**SET EXERCISE 1:**
According to the DGT seminar page, in which room are the seminar meetings held?
**SET EXERCISE 2:**
Name every organizer listed on the DGT seminar page.
**SET EXERCISE 3:**
Resume the DGT seminar schedule from its final line, the 9/23 speaker entry.

**SUPPLIED PASSAGE:**
Differential Geometry, Topology,
and special structures
Seminar

Department of Mathematics
The Graduate Center of CUNY

Fridays 11:45noon - 1:45pm
Location: Room 6417
Organizers: Luis Fernandez, Mehdi Lejmi, Scott Wilson

Scope: this seminar is devoted to geometric structures on manifolds, and topological properties of them. We are particularly interested in almost complex manifolds, including complex manifolds, symplectic topology and geometry, (almost) Kahler geometry, and spin_c geometry, as well the tools of algebraic topology and geometric analysis that have proven useful in studying such structures. The goal is expose students and faculty to present day research and foundational material in a relaxed format that includes traditional lectures with an actively engaged audience.
Return to current DGT seminar schedule: Current DGT Seminar
Here is a link to the previous semesters: DGT Seminar Spring 2022
Here is a link to the formerly named seminar of similar scope: ACG seminar

Fall 2022: (all meetings in person)


8/26: no meeting


9/2: College closed (Labor day)


9/9: Jiahao Hu (Stony Brook University)
Title: The four components of d on almost complex manifolds

Abstract: The exterior differential d on complex-valued differential forms of complex manifolds decomposes into the Cauchy-Riemann operator and its complex conjugate. Meanwhile on almost complex manifolds, the exterior d in general has two extra components, thus decomposes into four operators. In this talk, I will introduce these operators and discuss the structure of the (graded) associative algebra generated by these four components of d, subject to relations deduced from d squaring to zero. Then I will compare this algebra to the corresponding one in the complex (i.e. integrable) case, we shall see they are very different strictly speaking but similar in a weak sense (quasi-isomorphic). This is based on joint work with Shamuel Aueyung and Jin-Cheng Guu.


9/16: Yury Ustinovskiy (Lehigh U.)
Title: Scalar Curvature in Generalized Kahler Geometry

Abstract: Construction and classification of the constant scalar curvature metrics in Kahler geometry has been a central problem in complex geometry. It is related to deep notions of stability in algebraic geometry and represents a challenging analytic problem. In this talk we turn our attention to the generalized geometry introduced by Hitchin and its Kahler counterpart formulated by Gualtieri. Recently, several notions of scalar curvature in this context have emerged, mirroring the fundamental results in the classical Kahler geometry. We will review various approaches to the definition of generalized scalar curvature, prove their equivalence, and set up a formal GIT picture for the search of the constant generalized scalar curvature metrics. This talk is based on a joint work with Vestislav Apostolov and Jeffrey Streets.


9/23: Prof. Paul Feehan (U. Rutgers, New Brunswick)

**PROVIDED DATA:**
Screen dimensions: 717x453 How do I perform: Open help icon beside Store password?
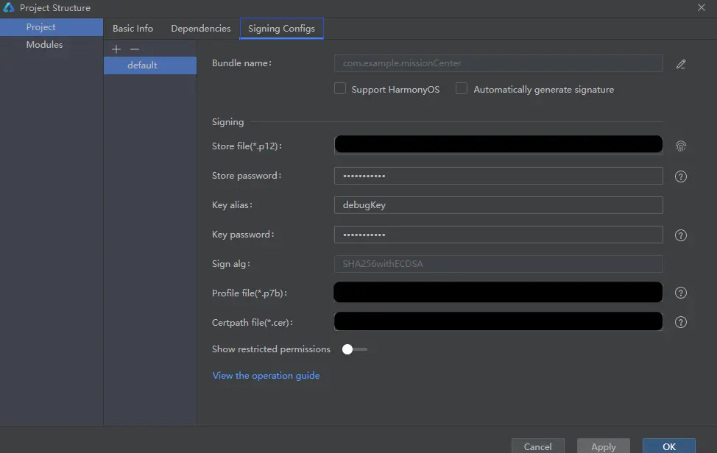[x=681, y=176]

**RIGHT ANSWER 1:**
Room 6417

**RIGHT ANSWER 2:**
Luis Fernandez, Mehdi Lejmi, Scott Wilson

**RIGHT ANSWER 3:**
Title: Virtual Morse-Bott Index, Moduli Spaces of Pairs, and Applications to Topology of Smooth Four-Manifolds

Abstract: In joint work with Tom Leness (arXiv:2010.15789), we compute a version of the classical Morse-Bott index, called a virtual Morse-Bott index, for each critical point of a Hamiltonian function for a circle action on a certain complex analytic moduli space. In the case of Hamiltonian functions of circle actions on smooth, almost Kaehler (symplectic) manifolds, the virtual Morse-Bott index coincides with the classical Morse-Bott index considered by Bott (1954) and Frankel (1959). Positivity of virtual Morse-Bott indices implies downward gradient flow in the top stratum of smooth points in the complex analytic space. We apply our method to the moduli space of SO(3) monopoles over a complex, Kaehler surface, we use the Hirzebruch-Riemann-Rich Theorem to compute virtual Morse-Bott indices of all critical strata (Seiberg-Witten moduli subspaces), and we prove that these indices are positive in a setting motivated by the conjecture that all closed, smooth four-manifolds of Seiberg-Witten simple type obey the Bogomolov-Miyaoka-Yau inequality.


9/30: Prof. Xiaowei Wang (U. Rutgers, Newark)
Title: Moment map and convex function

Abstract: We will present a theory of the moment map coupled with a convex function and study the property of the corresponding critical point of composing functional. As an application, we interpret the Kahler-Ricci solitons as a special case of the generalized extremal metric. This is a joint work with King-Leung Lee and Jacob Sturm.


10/7: Prof. Mehdi Lejmi (Bronx, CUNY)
Title: Second-Chern-Einstein metrics in dimension 4

Abstract: Thanks to the work of Gauduchon and Ivanov, it is known that the only 4-dimensional compact Hermitian non-Kahler second-Chern-Einstein manifold is the Hopf surface. In this talk, we investigate the existence of second-Chern-Einstein metrics on 4-dimensional compact almost-Hermitian manifolds. For instance, we remark that under a certain hypothesis the dual of the Lee form is a Killing vector field. This leads to a description of such manifolds in some cases. This is a joint work with Giuseppe Barbaro.


10/14: Prof. Scott Wilson (Queens, CUNY)
Title: Rational homotopy obstructions to the existence of certain complex structures on smooth manifolds.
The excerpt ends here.